Mesmo com esse histórico favorável, o procedimento exige acompanhamento cuidadoso, porque existem complicações que precisam ser conhecidas pelo paciente desde antes da operação.

No dia a dia do consultório, um ponto faz diferença: o paciente que entende o que pode acontecer tende a passar pelo pós-operatório com mais segurança.

Isso não serve para gerar medo. Serve para melhorar preparo, adesão ao tratamento e percepção dos sinais de alerta.

De forma objetiva, quando se trata de prótese joelho complicações, podem surgir nas primeiras semanas ou aparecer mais tarde.

Algumas são mais simples de conduzir, enquanto outras pedem intervenção rápida para proteger o resultado da cirurgia.

Prótese joelho complicações quais podem acontecer?

Confira abaixo as intercorrências mais relevantes que podem ocorrer, mas nem todo paciente vai enfrentar algum desses quadros.

O ponto central é reconhecer cedo quando a evolução foge do esperado.

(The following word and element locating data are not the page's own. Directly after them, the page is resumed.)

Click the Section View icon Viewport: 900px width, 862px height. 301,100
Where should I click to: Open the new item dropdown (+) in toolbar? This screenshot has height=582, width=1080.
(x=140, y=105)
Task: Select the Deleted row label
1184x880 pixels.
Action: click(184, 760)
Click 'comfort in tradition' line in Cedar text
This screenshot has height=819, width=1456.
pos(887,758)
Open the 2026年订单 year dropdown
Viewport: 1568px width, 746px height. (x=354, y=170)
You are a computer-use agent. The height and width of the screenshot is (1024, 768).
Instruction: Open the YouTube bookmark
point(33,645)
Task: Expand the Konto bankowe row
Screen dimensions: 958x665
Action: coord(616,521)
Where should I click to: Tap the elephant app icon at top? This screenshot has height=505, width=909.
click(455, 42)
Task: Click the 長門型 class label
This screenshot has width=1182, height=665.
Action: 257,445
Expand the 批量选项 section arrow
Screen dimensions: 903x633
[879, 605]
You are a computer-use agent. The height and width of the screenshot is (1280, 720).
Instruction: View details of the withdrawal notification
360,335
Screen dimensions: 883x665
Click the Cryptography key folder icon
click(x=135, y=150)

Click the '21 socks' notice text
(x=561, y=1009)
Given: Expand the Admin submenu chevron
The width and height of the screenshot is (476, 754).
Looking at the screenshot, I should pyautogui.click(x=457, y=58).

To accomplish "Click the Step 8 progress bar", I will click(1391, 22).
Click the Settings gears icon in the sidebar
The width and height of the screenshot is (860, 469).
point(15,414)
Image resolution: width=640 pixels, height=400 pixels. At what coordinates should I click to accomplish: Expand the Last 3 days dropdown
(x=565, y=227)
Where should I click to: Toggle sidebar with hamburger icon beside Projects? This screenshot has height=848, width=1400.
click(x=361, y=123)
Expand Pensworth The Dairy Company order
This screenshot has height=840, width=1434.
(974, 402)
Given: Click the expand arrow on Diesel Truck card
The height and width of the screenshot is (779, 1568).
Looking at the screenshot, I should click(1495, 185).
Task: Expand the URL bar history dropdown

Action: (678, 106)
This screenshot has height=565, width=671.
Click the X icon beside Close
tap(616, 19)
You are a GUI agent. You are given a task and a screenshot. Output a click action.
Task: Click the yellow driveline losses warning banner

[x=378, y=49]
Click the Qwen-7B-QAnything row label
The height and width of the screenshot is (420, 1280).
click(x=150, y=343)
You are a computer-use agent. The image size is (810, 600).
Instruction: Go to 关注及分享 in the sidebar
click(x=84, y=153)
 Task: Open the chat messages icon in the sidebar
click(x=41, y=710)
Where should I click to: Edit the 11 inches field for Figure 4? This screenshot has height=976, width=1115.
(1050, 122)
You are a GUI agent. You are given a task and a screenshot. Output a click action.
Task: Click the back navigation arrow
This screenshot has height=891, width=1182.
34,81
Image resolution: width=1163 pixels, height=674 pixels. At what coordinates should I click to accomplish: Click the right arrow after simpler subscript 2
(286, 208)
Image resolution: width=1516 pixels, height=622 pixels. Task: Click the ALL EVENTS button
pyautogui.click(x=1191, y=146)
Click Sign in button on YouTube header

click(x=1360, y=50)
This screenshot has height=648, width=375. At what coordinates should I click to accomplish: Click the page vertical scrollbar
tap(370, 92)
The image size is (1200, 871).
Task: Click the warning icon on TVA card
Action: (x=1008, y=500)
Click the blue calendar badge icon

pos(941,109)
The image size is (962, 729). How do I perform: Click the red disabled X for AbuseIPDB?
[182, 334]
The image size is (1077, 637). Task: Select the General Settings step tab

Infecção: a complicação que mais preocupa

A infecção merece atenção especial porque pode comprometer não só a recuperação, mas a própria permanência da prótese.

Ela pode aparecer de duas formas:

  • Superficial, quando fica mais restrita à pele e à região da cicatriz;
  • Profunda, quando atinge áreas ao redor do implante.

Nos casos superficiais, o tratamento pode responder bem com antibióticos e cuidados locais.

Quando a infecção é profunda, o cenário muda. Pode ser necessário fazer limpeza cirúrgica, trocar partes da prótese ou até programar uma cirurgia de revisão, a depender do quadro.

Outro detalhe importante: a infecção não surge apenas nos primeiros dias.

Em algumas situações, ela pode aparecer semanas, meses ou até anos depois, principalmente quando bactérias chegam à corrente sanguínea a partir de outros focos no organismo.

Trombose e embolia pulmonar

A trombose venosa profunda está entre as intercorrências que exigem atenção no pós-operatório, que acontece quando se forma um coágulo nas veias da perna.

O maior risco aparece quando esse coágulo se solta e alcança o pulmão, podendo causar embolia pulmonar, uma complicação grave que precisa de atendimento rápido.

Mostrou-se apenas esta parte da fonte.